[Provided passage]

The Strategic Implications of Iran’s Shrinking Economic Leverage in Iraq

For the U.S. and Its Allies, Bolstering Iraq’s Energy Independence and Financial Integrity Should Be a Priority

Iraq's dependence on Tehran's exports has enabled covert Iranian oil sales under Iraqi branding.

Iraq’s dependence on Tehran’s exports has enabled covert Iranian oil sales under Iraqi branding.

Shutterstock

Despite facing acute shortages of electricity and natural gas at home and significant hurdles in receiving payments due to U.S. sanctions, Iran continues to export energy to Iraq.

This paradox reflects Tehran’s long-term geopolitical calculation: embedding its influence deeply into Iraq’s economy and political system. Over the past two decades, Iran’s total exports to Iraq have surged more than a hundredfold, illustrating the depth of this entanglement.

[/Provided passage]

Study questions:
1. According to the passage on Iran's economic leverage in Iraq, by how much have Iran's total exports to Iraq grown over the past two decades?
2. Reproduce word for word the section of the passage on Iran's economic leverage in Iraq that begins at the words containing "This paradox reflects" and stops after "of this entanglement.".
The lines after this passage come from a different source.

[Dataset extract]

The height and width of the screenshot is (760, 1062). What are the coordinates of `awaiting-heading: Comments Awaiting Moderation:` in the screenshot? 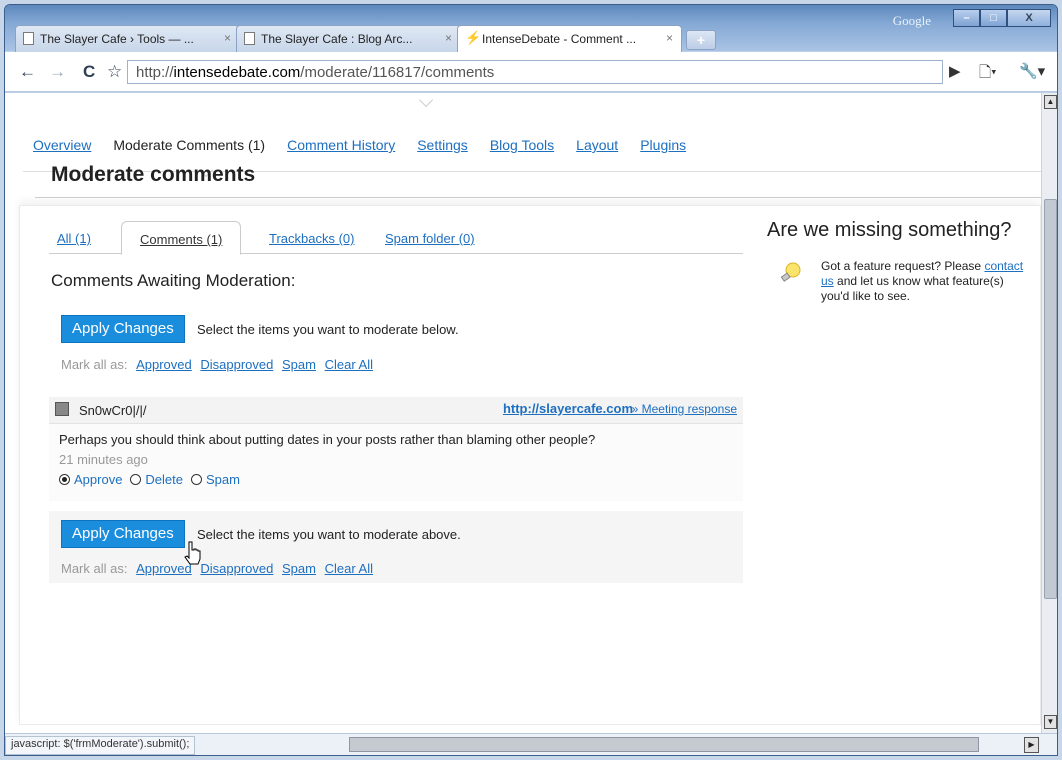 It's located at (174, 280).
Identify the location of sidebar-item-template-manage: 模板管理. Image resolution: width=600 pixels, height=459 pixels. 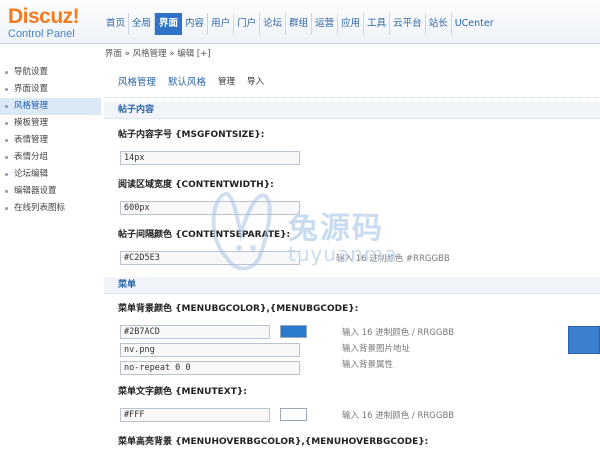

[/Dataset extract]

Completed exercise:
1. They have grown more than a hundredfold.

2.
This paradox reflects Tehran’s long-term geopolitical calculation: embedding its influence deeply into Iraq’s economy and political system. Over the past two decades, Iran’s total exports to Iraq have surged more than a hundredfold, illustrating the depth of this entanglement.